(Items from a data source)
-- BEGIN --

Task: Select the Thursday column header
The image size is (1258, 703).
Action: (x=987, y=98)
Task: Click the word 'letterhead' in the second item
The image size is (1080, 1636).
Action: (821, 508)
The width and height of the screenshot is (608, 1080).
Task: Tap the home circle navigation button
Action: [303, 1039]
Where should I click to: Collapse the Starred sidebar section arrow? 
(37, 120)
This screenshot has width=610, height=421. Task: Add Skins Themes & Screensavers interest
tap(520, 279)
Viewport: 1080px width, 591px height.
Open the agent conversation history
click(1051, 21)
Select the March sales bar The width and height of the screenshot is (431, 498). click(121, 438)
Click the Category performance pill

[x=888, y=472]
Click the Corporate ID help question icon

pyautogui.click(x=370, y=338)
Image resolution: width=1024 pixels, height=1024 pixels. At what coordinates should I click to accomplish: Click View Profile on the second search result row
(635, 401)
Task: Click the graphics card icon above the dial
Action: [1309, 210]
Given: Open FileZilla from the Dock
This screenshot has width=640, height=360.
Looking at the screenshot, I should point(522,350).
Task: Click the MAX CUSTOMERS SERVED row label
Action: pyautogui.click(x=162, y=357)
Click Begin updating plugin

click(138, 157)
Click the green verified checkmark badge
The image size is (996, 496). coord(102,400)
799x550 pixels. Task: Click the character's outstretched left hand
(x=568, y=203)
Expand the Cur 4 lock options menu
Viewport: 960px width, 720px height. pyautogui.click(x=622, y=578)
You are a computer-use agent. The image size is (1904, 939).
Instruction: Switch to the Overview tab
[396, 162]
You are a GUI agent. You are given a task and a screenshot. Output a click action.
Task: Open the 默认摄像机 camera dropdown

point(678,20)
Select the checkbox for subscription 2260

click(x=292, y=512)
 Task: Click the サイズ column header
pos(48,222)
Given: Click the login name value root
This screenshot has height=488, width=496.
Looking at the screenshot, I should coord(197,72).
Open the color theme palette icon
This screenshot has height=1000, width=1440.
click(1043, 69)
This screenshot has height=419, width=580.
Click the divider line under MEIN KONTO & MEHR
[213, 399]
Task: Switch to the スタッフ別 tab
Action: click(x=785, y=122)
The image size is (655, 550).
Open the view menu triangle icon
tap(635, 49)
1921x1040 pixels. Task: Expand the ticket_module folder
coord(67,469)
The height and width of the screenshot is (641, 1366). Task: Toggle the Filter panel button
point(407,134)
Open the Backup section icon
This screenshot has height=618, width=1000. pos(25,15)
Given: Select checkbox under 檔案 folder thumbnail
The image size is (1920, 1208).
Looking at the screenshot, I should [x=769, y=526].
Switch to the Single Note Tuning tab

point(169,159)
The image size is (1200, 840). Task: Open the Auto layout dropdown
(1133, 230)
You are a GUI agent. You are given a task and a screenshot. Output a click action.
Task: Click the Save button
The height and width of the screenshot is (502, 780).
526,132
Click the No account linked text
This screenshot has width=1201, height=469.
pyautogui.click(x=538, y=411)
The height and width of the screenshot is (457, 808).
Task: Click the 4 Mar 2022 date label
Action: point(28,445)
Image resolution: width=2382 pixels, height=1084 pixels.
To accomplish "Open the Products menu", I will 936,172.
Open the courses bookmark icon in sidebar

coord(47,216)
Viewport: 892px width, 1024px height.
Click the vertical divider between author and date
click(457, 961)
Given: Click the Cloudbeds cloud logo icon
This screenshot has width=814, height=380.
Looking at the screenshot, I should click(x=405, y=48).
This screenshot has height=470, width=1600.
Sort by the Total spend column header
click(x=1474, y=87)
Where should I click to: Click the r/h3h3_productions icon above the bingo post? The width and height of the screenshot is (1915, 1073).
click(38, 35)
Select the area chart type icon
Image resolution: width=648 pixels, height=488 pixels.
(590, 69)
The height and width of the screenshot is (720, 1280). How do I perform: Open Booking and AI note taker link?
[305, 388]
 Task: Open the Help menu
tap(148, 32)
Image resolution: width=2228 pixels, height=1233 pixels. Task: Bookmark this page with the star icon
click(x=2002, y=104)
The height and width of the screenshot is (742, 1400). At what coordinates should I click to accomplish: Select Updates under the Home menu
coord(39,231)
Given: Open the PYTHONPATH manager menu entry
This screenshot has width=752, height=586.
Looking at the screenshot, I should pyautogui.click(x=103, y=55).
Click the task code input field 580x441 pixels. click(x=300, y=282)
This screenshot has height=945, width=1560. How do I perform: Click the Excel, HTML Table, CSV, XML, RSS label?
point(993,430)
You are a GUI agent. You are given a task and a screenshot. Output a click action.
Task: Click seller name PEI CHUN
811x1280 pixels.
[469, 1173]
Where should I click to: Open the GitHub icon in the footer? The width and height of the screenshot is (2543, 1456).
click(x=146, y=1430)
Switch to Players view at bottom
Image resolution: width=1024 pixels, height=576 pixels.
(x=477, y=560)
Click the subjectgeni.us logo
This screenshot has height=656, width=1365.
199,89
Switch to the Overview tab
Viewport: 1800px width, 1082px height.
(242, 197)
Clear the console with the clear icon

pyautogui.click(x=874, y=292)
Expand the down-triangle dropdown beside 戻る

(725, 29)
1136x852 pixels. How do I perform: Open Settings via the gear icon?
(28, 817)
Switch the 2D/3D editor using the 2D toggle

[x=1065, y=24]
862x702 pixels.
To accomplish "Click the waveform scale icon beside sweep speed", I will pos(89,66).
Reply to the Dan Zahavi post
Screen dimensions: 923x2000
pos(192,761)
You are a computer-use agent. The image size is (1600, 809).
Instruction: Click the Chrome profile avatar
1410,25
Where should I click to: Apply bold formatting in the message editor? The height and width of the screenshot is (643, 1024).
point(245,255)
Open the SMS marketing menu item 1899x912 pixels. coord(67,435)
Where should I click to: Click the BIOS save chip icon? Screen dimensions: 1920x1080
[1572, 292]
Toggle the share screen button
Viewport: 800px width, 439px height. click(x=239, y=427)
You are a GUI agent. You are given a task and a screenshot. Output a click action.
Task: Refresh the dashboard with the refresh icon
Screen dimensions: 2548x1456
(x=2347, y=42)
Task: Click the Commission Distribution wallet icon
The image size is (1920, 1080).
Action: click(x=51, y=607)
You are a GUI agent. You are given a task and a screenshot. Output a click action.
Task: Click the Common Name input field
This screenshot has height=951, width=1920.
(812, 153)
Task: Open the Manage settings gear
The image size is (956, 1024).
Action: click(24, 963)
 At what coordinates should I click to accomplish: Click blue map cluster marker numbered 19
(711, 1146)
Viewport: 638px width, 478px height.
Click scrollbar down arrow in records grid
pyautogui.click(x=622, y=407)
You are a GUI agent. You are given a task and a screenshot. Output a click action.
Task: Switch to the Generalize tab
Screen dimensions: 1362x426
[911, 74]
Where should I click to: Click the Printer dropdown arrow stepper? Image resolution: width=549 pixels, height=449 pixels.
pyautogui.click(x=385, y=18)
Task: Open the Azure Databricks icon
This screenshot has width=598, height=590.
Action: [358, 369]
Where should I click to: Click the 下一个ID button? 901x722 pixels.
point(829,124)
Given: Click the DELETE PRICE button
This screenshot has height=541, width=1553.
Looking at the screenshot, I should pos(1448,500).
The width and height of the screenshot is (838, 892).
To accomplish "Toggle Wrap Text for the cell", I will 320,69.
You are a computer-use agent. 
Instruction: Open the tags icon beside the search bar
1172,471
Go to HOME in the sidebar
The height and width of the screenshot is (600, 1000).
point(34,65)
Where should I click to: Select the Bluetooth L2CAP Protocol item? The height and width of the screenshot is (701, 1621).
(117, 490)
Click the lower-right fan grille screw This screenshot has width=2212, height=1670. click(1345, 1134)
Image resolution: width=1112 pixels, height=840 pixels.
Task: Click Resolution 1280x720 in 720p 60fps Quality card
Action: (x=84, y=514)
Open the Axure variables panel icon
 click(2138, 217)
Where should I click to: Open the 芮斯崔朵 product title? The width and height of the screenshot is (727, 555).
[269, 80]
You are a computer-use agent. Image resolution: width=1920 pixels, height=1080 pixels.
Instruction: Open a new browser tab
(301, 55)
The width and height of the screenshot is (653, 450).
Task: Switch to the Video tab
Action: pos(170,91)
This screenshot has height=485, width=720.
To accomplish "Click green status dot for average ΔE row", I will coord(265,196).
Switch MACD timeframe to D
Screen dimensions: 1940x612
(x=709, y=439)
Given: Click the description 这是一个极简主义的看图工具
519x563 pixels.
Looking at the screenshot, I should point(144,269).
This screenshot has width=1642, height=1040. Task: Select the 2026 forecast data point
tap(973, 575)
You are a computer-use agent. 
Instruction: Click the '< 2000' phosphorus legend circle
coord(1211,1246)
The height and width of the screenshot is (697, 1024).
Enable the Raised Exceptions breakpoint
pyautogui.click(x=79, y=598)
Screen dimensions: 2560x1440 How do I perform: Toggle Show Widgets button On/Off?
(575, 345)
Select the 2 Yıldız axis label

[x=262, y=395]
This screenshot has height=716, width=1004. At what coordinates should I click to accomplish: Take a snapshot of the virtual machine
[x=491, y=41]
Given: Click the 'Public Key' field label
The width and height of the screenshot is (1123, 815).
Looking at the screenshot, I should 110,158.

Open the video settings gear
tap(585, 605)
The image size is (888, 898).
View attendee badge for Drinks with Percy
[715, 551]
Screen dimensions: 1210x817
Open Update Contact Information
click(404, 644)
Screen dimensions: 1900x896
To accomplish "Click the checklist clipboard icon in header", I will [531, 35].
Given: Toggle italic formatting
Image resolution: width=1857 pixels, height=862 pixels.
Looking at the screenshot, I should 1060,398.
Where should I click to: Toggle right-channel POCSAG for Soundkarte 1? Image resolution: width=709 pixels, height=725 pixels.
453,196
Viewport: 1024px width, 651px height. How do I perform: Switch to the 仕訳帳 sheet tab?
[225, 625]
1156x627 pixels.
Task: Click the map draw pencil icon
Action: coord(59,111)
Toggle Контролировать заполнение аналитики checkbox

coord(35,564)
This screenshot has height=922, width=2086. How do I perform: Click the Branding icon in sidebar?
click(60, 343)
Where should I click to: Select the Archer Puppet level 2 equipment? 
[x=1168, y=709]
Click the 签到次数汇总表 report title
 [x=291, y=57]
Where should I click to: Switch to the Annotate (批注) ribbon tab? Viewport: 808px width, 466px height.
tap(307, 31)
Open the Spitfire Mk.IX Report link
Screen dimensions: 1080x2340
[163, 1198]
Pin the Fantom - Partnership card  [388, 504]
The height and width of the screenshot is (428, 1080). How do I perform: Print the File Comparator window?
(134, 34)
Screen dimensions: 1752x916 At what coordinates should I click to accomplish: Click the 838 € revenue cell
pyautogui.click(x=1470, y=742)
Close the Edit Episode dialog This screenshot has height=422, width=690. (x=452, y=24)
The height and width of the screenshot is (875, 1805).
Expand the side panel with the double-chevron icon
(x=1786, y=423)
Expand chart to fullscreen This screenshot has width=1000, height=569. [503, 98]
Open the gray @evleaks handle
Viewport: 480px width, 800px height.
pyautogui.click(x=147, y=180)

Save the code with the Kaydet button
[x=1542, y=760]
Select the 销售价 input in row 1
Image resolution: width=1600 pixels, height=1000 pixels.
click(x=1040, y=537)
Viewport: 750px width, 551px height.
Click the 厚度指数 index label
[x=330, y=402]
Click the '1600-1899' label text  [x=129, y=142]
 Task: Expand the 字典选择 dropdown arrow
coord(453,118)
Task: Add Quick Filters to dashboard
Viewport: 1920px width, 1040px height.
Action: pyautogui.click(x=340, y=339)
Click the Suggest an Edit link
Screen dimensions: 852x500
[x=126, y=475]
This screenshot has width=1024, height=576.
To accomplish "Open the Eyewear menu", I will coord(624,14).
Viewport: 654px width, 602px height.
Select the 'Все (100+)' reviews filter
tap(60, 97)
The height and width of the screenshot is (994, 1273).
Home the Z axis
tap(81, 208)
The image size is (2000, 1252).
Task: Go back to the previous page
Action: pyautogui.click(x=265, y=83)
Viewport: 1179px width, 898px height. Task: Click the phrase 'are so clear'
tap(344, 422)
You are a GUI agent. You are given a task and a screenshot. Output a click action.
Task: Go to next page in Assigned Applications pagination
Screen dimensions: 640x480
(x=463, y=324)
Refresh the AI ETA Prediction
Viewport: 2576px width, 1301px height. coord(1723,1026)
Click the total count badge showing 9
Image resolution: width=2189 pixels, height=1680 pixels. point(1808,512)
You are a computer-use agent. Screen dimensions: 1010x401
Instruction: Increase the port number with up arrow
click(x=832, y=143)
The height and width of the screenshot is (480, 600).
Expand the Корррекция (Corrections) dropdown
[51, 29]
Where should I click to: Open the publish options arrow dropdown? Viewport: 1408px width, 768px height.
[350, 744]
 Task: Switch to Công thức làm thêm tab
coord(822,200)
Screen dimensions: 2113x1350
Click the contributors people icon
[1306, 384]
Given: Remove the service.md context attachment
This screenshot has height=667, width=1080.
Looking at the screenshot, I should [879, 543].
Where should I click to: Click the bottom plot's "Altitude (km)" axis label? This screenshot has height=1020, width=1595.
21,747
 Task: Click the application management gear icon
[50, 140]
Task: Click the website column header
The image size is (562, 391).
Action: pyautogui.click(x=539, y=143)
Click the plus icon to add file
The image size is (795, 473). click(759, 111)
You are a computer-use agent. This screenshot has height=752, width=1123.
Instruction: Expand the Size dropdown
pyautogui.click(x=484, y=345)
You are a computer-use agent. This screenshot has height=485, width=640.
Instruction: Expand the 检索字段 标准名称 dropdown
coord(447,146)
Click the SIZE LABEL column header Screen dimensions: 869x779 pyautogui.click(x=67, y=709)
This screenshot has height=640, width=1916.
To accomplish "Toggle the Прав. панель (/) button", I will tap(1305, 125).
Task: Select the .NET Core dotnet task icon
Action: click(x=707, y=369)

-- END --

WHAT TO PRODUCE: Substitute "Friday" for "Thursday" in the data, starting with its first line and going on through the line with "pyautogui.click(x=370, y=338)". Give back only those lines, with nothing else changed.

TASK OUTPUT:
Task: Select the Friday column header
The image size is (1258, 703).
Action: (x=987, y=98)
Task: Click the word 'letterhead' in the second item
The image size is (1080, 1636).
Action: (821, 508)
The width and height of the screenshot is (608, 1080).
Task: Tap the home circle navigation button
Action: [303, 1039]
Where should I click to: Collapse the Starred sidebar section arrow? 
(37, 120)
This screenshot has width=610, height=421. Task: Add Skins Themes & Screensavers interest
tap(520, 279)
Viewport: 1080px width, 591px height.
Open the agent conversation history
click(1051, 21)
Select the March sales bar The width and height of the screenshot is (431, 498). click(121, 438)
Click the Category performance pill

[x=888, y=472]
Click the Corporate ID help question icon

pyautogui.click(x=370, y=338)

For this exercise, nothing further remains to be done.